Abstract

Background: Poststroke spasticity (PSS) is a common complication of stroke. Current PSS treatments have been linked to high costs, lack of long-term effectiveness, and undesirable side effects. Vibrational and heated stone-needle therapy (VHS) has not been utilized to treat PSS, and its safety and effectiveness have yet to be proven by high-quality clinical research. Objective: The aim of this study was to determine the effectiveness of VHS combined with meridian dredging exercise (MDE) in patients with PSS. Methods: One hundred participants with stroke were included and randomly assigned to a treatment group (VHS plus MDEs) and a control group (MDEs alone). Patients in both groups were treated for 4 weeks.
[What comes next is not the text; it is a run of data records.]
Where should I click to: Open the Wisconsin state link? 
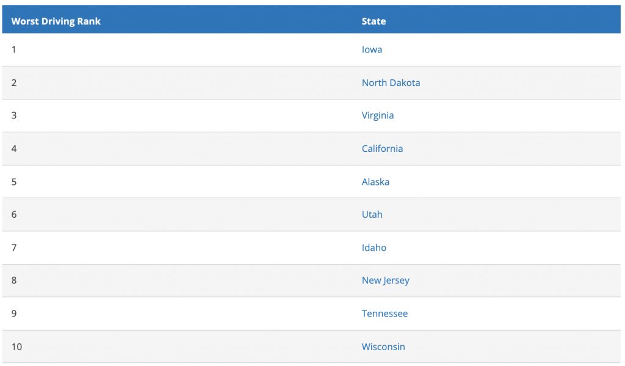pyautogui.click(x=383, y=346)
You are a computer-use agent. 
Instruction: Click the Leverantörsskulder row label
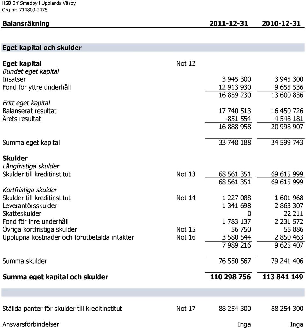(29, 205)
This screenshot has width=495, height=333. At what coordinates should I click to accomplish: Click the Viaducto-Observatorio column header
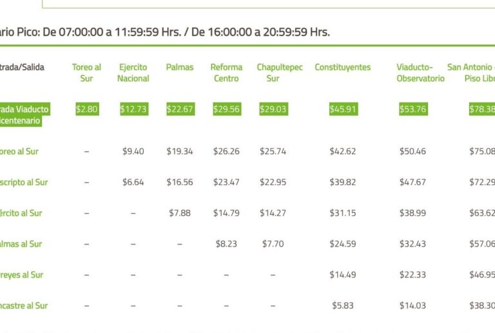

The primary outcome measures were the Modified Ashworth Scale (MAS) and Fugl-Meyer Assessment (FMA), while the secondary outcome measures were the Activity of Daily Living (ADL) Scale and Stroke-Specific Quality of Life Scale (SS-QOL). The evaluations were at baseline (T0) at 4 weeks of treatment (T1) and at 12 weeks of follow-up without treatment (T2). Results: At T1 and T2, there were significant differences in MAS between the two groups (p = 0.001). From the perspective of distribution, the VHS plus MDE group had significant changes, and the group-time interactions of upper and lower extremities in FMA, ADL, and SS-QOL were statistically significant (p < 0.001), indicating that patients’ symptoms improved after treatment. But the overall effect size is small, especially the effect size of improvement in SS-QOL at T1. Conclusion: VHS in combination with MDE can consistently alleviate PSS, enhance limb function, and improve the quality of life of patients with PSS. But we need to optimize the device further and observe the improvement of patients for a more extended period.